A faithful transcription of the entries below is required.

--------------------------------

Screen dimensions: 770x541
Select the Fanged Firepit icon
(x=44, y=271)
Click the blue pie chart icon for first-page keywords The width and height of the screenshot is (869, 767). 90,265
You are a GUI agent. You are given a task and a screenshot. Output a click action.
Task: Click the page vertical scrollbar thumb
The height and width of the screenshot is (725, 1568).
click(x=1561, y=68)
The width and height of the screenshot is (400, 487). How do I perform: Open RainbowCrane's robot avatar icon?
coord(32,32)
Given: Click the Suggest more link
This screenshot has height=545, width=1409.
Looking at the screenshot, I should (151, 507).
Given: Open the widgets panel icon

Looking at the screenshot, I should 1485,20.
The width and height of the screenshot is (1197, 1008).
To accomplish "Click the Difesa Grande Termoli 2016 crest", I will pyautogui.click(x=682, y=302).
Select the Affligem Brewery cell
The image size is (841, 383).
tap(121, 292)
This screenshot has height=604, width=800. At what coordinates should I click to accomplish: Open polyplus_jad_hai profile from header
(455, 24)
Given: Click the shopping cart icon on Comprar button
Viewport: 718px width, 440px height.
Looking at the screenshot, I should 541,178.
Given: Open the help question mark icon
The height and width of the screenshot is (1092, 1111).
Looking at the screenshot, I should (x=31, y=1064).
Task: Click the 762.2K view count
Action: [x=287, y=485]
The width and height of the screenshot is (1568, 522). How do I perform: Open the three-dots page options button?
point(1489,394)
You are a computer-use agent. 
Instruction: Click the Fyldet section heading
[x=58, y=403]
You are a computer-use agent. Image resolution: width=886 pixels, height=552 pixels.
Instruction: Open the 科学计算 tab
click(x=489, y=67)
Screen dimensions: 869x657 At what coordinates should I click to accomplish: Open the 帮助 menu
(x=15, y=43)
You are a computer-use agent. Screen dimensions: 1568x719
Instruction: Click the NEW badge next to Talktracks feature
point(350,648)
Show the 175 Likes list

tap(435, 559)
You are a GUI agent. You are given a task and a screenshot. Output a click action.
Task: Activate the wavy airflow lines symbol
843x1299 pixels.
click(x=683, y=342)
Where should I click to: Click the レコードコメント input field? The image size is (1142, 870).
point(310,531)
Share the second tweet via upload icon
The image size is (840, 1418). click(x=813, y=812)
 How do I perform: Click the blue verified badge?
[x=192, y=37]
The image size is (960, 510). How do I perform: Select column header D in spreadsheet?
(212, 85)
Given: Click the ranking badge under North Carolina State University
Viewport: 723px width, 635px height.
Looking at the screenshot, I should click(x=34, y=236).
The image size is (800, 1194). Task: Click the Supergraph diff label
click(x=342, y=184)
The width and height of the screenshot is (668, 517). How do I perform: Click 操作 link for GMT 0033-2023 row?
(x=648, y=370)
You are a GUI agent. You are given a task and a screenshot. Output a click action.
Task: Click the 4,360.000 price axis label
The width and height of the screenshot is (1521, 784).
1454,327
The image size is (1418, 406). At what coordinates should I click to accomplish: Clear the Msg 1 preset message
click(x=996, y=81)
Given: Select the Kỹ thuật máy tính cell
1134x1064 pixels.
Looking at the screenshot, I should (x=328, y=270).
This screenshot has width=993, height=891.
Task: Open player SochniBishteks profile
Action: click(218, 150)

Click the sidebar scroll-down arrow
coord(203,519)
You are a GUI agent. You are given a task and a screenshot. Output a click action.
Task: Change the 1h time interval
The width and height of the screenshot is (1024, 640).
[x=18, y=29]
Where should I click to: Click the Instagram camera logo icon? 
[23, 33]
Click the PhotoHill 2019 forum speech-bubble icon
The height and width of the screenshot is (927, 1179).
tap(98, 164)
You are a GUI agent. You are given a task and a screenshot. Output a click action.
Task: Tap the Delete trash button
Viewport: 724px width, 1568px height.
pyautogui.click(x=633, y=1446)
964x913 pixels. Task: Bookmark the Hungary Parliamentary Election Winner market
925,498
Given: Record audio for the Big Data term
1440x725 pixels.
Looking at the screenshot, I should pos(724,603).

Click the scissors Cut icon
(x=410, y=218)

--------------------------------

- [Response for this exercise]:
Screen dimensions: 770x541
Select the Fanged Firepit icon
(x=44, y=271)
Click the blue pie chart icon for first-page keywords The width and height of the screenshot is (869, 767). 90,265
You are a GUI agent. You are given a task and a screenshot. Output a click action.
Task: Click the page vertical scrollbar thumb
The height and width of the screenshot is (725, 1568).
click(x=1561, y=68)
The width and height of the screenshot is (400, 487). How do I perform: Open RainbowCrane's robot avatar icon?
coord(32,32)
Given: Click the Suggest more link
This screenshot has height=545, width=1409.
Looking at the screenshot, I should (151, 507).
Given: Open the widgets panel icon

Looking at the screenshot, I should 1485,20.
The width and height of the screenshot is (1197, 1008).
To accomplish "Click the Difesa Grande Termoli 2016 crest", I will pyautogui.click(x=682, y=302).
Select the Affligem Brewery cell
The image size is (841, 383).
tap(121, 292)
This screenshot has height=604, width=800. At what coordinates should I click to accomplish: Open polyplus_jad_hai profile from header
(455, 24)
Given: Click the shopping cart icon on Comprar button
Viewport: 718px width, 440px height.
Looking at the screenshot, I should 541,178.
Given: Open the help question mark icon
The height and width of the screenshot is (1092, 1111).
Looking at the screenshot, I should (x=31, y=1064).
Task: Click the 762.2K view count
Action: [x=287, y=485]
The width and height of the screenshot is (1568, 522). How do I perform: Open the three-dots page options button?
point(1489,394)
You are a computer-use agent. 
Instruction: Click the Fyldet section heading
[x=58, y=403]
You are a computer-use agent. Image resolution: width=886 pixels, height=552 pixels.
Instruction: Open the 科学计算 tab
click(x=489, y=67)
Screen dimensions: 869x657 At what coordinates should I click to accomplish: Open the 帮助 menu
(x=15, y=43)
You are a computer-use agent. Screen dimensions: 1568x719
Instruction: Click the NEW badge next to Talktracks feature
point(350,648)
Show the 175 Likes list

tap(435, 559)
You are a GUI agent. You are given a task and a screenshot. Output a click action.
Task: Activate the wavy airflow lines symbol
843x1299 pixels.
click(x=683, y=342)
Where should I click to: Click the レコードコメント input field? The image size is (1142, 870).
point(310,531)
Share the second tweet via upload icon
The image size is (840, 1418). click(x=813, y=812)
 How do I perform: Click the blue verified badge?
[x=192, y=37]
The image size is (960, 510). How do I perform: Select column header D in spreadsheet?
(212, 85)
Given: Click the ranking badge under North Carolina State University
Viewport: 723px width, 635px height.
Looking at the screenshot, I should click(x=34, y=236).
The image size is (800, 1194). Task: Click the Supergraph diff label
click(x=342, y=184)
The width and height of the screenshot is (668, 517). How do I perform: Click 操作 link for GMT 0033-2023 row?
(x=648, y=370)
You are a GUI agent. You are given a task and a screenshot. Output a click action.
Task: Click the 4,360.000 price axis label
The width and height of the screenshot is (1521, 784).
1454,327
The image size is (1418, 406). At what coordinates should I click to accomplish: Clear the Msg 1 preset message
click(x=996, y=81)
Given: Select the Kỹ thuật máy tính cell
1134x1064 pixels.
Looking at the screenshot, I should (x=328, y=270).
This screenshot has width=993, height=891.
Task: Open player SochniBishteks profile
Action: click(218, 150)

Click the sidebar scroll-down arrow
coord(203,519)
You are a GUI agent. You are given a task and a screenshot. Output a click action.
Task: Change the 1h time interval
The width and height of the screenshot is (1024, 640).
[x=18, y=29]
Where should I click to: Click the Instagram camera logo icon? 
[23, 33]
Click the PhotoHill 2019 forum speech-bubble icon
The height and width of the screenshot is (927, 1179).
tap(98, 164)
You are a GUI agent. You are given a task and a screenshot. Output a click action.
Task: Tap the Delete trash button
Viewport: 724px width, 1568px height.
pyautogui.click(x=633, y=1446)
964x913 pixels. Task: Bookmark the Hungary Parliamentary Election Winner market
925,498
Given: Record audio for the Big Data term
1440x725 pixels.
Looking at the screenshot, I should pos(724,603).

Click the scissors Cut icon
(x=410, y=218)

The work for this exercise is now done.